[YOUR ASSIGNMENT] Return every record exactly as written.
┄┄┄┄┄┄┄┄┄┄┄┄┄┄┄┄┄┄┄┄
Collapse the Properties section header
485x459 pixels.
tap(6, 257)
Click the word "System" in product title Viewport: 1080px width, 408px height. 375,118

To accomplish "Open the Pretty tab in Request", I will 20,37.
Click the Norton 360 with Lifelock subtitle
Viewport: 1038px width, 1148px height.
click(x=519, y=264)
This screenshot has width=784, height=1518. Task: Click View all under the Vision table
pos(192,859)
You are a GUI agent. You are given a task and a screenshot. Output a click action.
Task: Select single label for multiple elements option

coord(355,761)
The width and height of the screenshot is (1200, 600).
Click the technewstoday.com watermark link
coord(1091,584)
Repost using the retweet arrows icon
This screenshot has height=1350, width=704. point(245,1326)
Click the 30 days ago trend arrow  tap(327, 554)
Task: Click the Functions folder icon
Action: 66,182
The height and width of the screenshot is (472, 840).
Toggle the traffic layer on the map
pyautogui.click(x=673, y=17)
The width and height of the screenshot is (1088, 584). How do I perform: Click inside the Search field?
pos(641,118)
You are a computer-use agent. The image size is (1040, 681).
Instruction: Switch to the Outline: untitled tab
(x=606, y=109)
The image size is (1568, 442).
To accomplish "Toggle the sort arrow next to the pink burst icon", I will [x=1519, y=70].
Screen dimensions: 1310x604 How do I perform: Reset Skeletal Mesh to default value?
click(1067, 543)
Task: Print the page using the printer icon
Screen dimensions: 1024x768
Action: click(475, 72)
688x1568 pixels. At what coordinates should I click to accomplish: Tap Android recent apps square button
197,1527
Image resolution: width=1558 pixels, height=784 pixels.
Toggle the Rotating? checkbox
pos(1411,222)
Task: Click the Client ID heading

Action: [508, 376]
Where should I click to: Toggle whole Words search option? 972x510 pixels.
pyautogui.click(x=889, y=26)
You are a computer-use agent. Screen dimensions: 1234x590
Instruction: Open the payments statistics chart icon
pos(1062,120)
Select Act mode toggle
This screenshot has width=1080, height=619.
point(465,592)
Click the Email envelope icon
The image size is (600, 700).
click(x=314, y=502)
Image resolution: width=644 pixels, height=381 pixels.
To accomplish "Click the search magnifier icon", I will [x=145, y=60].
┄┄┄┄┄┄┄┄┄┄┄┄┄┄┄┄┄┄┄┄
[OUTPUT]
Collapse the Properties section header
485x459 pixels.
tap(6, 257)
Click the word "System" in product title Viewport: 1080px width, 408px height. 375,118

To accomplish "Open the Pretty tab in Request", I will 20,37.
Click the Norton 360 with Lifelock subtitle
Viewport: 1038px width, 1148px height.
click(x=519, y=264)
This screenshot has width=784, height=1518. Task: Click View all under the Vision table
pos(192,859)
You are a GUI agent. You are given a task and a screenshot. Output a click action.
Task: Select single label for multiple elements option

coord(355,761)
The width and height of the screenshot is (1200, 600).
Click the technewstoday.com watermark link
coord(1091,584)
Repost using the retweet arrows icon
This screenshot has height=1350, width=704. point(245,1326)
Click the 30 days ago trend arrow  tap(327, 554)
Task: Click the Functions folder icon
Action: 66,182
The height and width of the screenshot is (472, 840).
Toggle the traffic layer on the map
pyautogui.click(x=673, y=17)
The width and height of the screenshot is (1088, 584). How do I perform: Click inside the Search field?
pos(641,118)
You are a computer-use agent. The image size is (1040, 681).
Instruction: Switch to the Outline: untitled tab
(x=606, y=109)
The image size is (1568, 442).
To accomplish "Toggle the sort arrow next to the pink burst icon", I will [x=1519, y=70].
Screen dimensions: 1310x604 How do I perform: Reset Skeletal Mesh to default value?
click(1067, 543)
Task: Print the page using the printer icon
Screen dimensions: 1024x768
Action: click(475, 72)
688x1568 pixels. At what coordinates should I click to accomplish: Tap Android recent apps square button
197,1527
Image resolution: width=1558 pixels, height=784 pixels.
Toggle the Rotating? checkbox
pos(1411,222)
Task: Click the Client ID heading

Action: [508, 376]
Where should I click to: Toggle whole Words search option? 972x510 pixels.
pyautogui.click(x=889, y=26)
You are a computer-use agent. Screen dimensions: 1234x590
Instruction: Open the payments statistics chart icon
pos(1062,120)
Select Act mode toggle
This screenshot has width=1080, height=619.
point(465,592)
Click the Email envelope icon
The image size is (600, 700).
click(x=314, y=502)
Image resolution: width=644 pixels, height=381 pixels.
To accomplish "Click the search magnifier icon", I will [x=145, y=60].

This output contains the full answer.